アタシの為に色々とやってくれたんだから。
スマホの画面に初めて映った『泉 真琴』の三文字。不思議だ……今までは目に入ってきても、何とも思わなかったのに。
なんで、こんなに心がくすぐったいんだろ。
いったん、深呼吸だけしてかけよう。いったんね。
Rrrrrrrrrrrrr
『お電話ありがとうございます。お留守番電話センターに〜』
留守電かぁ……何となく安心してるアタシがいる。
『あ、アタシ。八乙女です。お礼言ってなかったなぁ。って、今日は本当にありがとうね。もっと泉さんと仲良くなりたい。また、月曜日に』
ほら、緊張せず言えたし。なんてこともない。友達に電話したのと一緒でしょ。なんも変わらないよ。

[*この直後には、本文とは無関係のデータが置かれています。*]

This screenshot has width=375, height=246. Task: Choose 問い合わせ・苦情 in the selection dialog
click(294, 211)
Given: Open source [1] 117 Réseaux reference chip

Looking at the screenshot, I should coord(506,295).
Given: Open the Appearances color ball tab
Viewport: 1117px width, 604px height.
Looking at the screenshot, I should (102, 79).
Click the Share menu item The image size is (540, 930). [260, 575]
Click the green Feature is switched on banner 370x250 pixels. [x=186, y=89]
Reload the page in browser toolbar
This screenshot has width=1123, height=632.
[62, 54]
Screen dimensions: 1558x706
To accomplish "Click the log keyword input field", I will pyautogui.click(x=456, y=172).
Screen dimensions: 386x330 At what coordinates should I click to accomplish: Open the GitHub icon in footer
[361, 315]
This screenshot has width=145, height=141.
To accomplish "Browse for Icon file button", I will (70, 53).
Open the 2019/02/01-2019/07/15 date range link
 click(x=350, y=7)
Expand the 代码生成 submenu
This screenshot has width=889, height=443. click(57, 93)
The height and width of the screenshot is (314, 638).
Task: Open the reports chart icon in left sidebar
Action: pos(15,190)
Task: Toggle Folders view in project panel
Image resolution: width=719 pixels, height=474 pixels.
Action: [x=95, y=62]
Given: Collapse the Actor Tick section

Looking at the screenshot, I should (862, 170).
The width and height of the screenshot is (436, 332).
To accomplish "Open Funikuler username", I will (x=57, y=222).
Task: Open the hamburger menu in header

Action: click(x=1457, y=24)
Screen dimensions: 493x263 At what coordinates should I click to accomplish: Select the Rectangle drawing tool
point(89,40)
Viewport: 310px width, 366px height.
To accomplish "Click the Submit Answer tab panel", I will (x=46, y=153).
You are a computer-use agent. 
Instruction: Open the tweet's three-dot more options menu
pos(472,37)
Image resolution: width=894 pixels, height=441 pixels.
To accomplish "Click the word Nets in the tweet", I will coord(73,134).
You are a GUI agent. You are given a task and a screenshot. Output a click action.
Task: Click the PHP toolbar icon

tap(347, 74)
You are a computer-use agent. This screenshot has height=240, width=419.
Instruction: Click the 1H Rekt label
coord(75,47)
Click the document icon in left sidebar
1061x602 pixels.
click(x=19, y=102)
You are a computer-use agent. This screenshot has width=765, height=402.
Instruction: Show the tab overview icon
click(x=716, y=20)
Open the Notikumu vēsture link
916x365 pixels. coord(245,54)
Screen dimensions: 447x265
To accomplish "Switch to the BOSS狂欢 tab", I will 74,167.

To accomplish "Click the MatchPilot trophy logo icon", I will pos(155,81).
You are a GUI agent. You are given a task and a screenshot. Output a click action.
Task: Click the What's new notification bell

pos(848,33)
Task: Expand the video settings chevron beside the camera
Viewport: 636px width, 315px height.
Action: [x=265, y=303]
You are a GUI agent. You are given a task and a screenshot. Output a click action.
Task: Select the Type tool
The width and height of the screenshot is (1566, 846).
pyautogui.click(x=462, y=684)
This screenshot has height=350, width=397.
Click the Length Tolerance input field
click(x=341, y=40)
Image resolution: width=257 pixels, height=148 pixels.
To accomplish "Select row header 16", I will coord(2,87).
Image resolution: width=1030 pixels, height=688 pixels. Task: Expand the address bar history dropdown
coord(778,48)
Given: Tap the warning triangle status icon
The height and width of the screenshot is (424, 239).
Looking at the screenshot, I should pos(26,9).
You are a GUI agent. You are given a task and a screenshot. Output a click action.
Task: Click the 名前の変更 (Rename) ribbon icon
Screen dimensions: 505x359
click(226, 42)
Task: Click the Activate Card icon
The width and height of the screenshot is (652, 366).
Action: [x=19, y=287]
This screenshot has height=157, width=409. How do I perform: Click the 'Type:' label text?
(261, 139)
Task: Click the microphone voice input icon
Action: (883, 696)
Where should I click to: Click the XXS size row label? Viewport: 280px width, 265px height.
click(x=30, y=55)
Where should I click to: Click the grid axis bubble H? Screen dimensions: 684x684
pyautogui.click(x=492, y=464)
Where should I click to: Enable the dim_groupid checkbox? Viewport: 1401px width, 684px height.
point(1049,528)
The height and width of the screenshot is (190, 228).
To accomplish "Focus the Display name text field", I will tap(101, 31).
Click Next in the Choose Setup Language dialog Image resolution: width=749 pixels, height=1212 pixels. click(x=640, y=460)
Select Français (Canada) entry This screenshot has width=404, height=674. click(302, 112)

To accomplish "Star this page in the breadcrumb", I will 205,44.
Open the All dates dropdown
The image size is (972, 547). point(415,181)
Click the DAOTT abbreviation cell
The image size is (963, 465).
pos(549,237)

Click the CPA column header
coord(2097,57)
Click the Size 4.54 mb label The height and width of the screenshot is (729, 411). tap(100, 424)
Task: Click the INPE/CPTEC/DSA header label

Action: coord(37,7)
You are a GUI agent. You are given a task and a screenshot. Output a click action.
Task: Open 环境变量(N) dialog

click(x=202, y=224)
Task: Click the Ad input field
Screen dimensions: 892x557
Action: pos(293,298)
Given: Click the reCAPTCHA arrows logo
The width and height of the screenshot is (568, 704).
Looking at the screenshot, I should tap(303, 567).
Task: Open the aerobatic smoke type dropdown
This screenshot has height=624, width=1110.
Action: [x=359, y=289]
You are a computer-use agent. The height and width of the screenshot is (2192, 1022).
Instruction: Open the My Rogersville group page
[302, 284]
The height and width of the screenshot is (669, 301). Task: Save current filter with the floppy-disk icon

一応、LINEでもお礼言っておこう、猫、猫、可愛らしい猫のスタンプはっ。と
紅茶が好きなこと、たぶん猫が好きなこと
好きな食べ物は? お菓子は? 良く聴く音楽は? 推しはなに? 趣味は? 何してる時が楽しい? ピアノって、今もやってるの?
アタシ、ぜんぜん泉さんの事を知らないんだ。
検索してすぐに分かれば楽なのに。
……それじゃつまらないか。
少しずつでも泉さんの事を知りたい。泉さんの笑った顔が、またみたい。この感情が何なのか知りたい。